◆ Aim of the task
Give back, exactly and with nothing else, the lines running from the one that contains "Task: Select the 'Япония' row label" to the end of the entries below; do not include pictures.
(Beginning of Exercise input)
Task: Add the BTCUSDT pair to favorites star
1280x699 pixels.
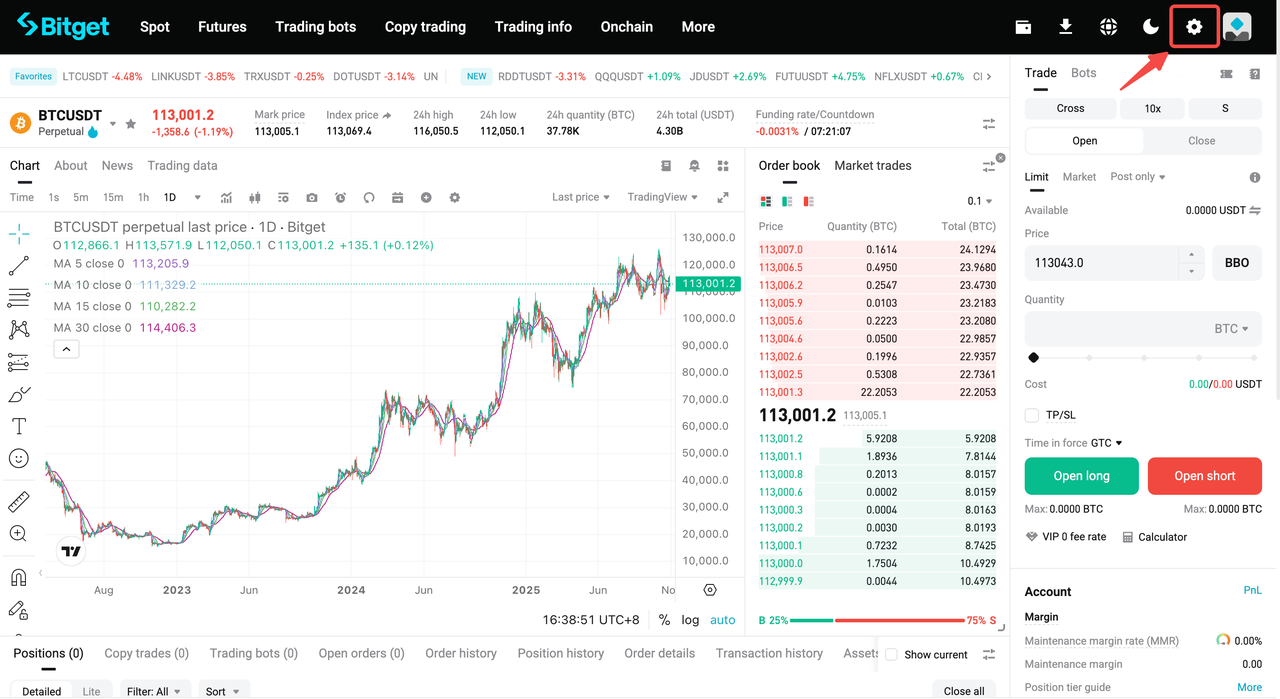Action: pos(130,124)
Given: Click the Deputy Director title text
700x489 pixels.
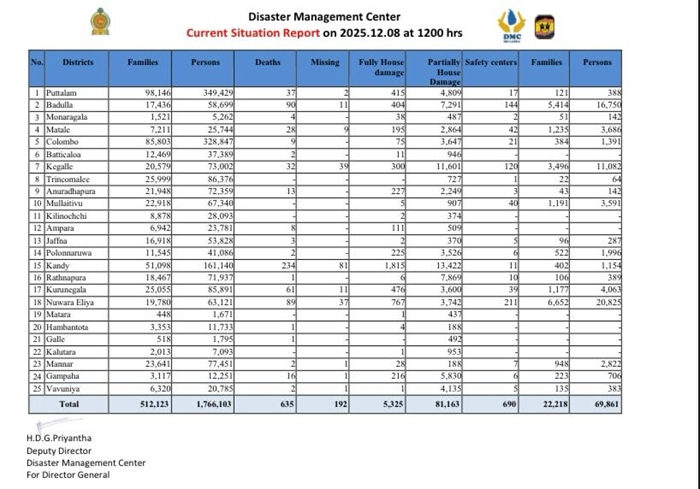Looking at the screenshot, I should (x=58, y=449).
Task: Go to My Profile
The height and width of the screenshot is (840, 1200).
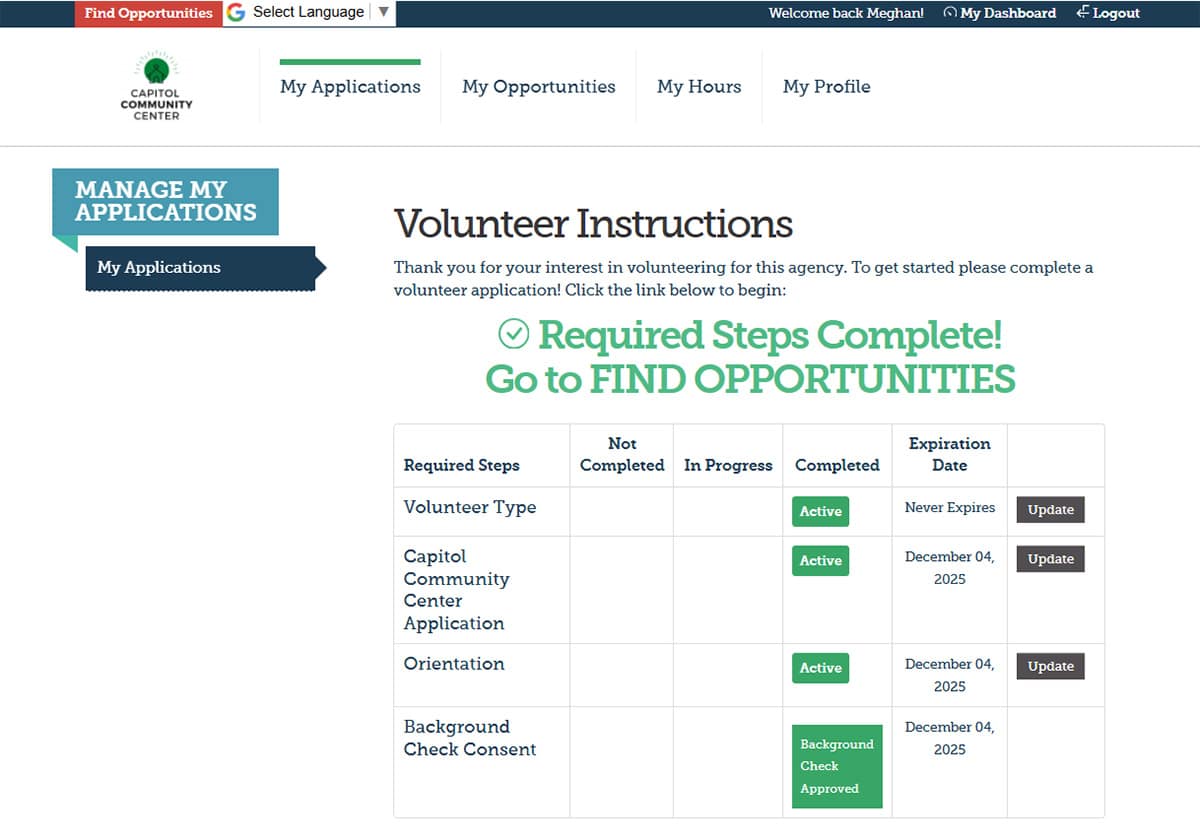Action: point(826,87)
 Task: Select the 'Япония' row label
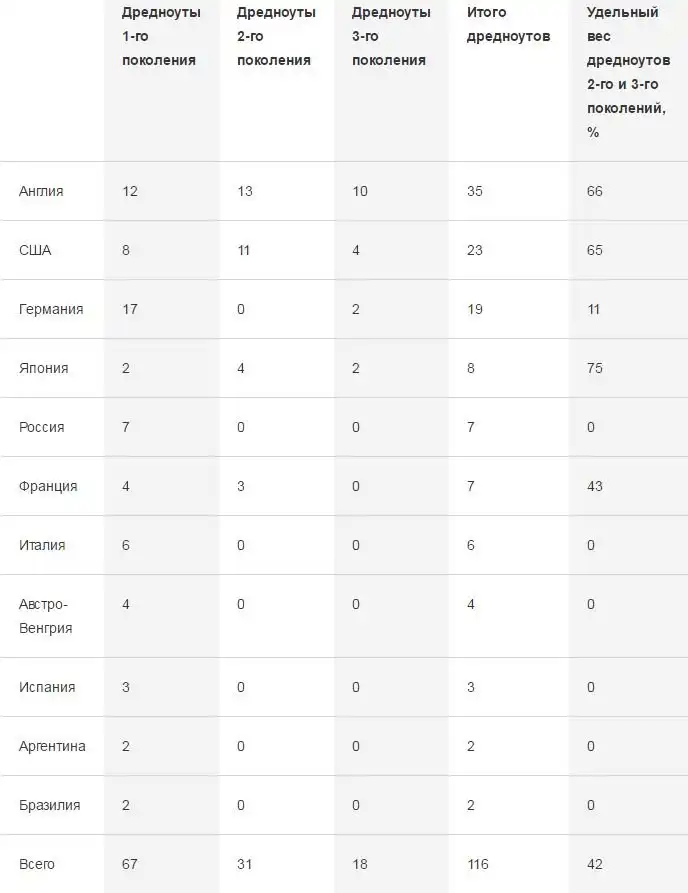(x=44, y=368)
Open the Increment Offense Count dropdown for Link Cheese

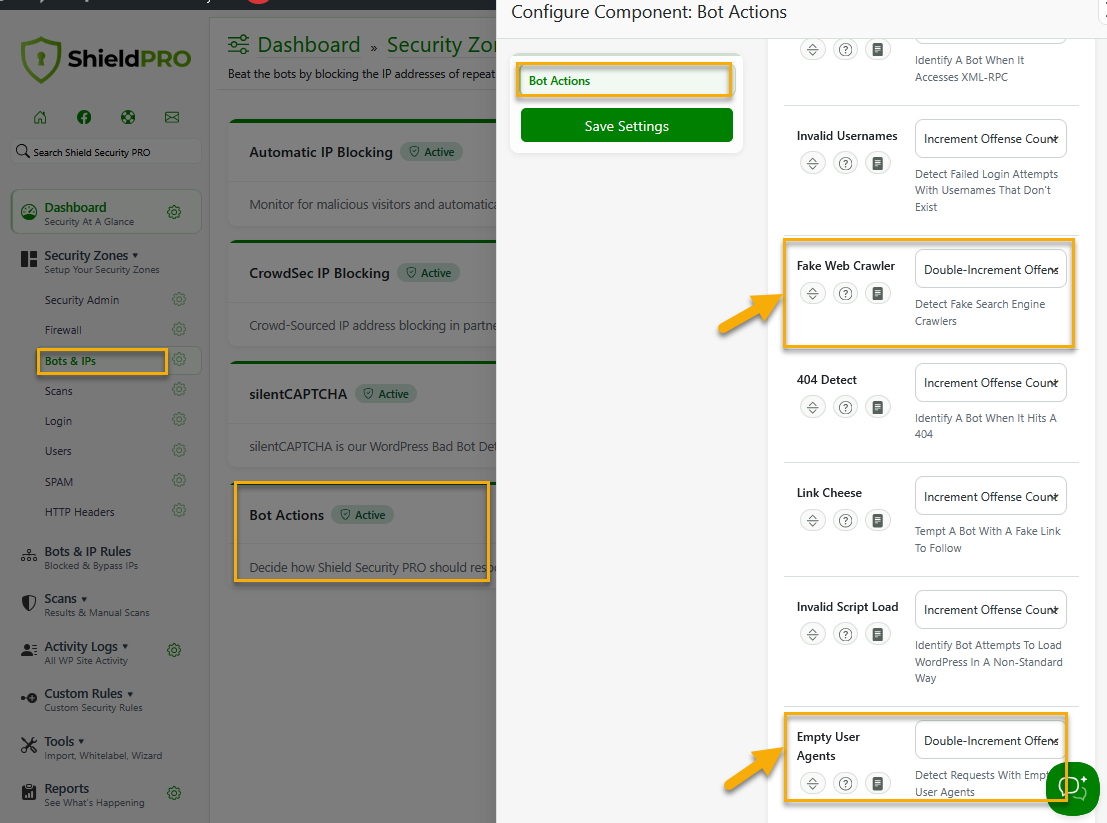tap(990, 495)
(End of Exercise input)
◆ Written solution
 Task: Select the 'Япония' row label
(x=44, y=368)
Open the Increment Offense Count dropdown for Link Cheese

tap(990, 495)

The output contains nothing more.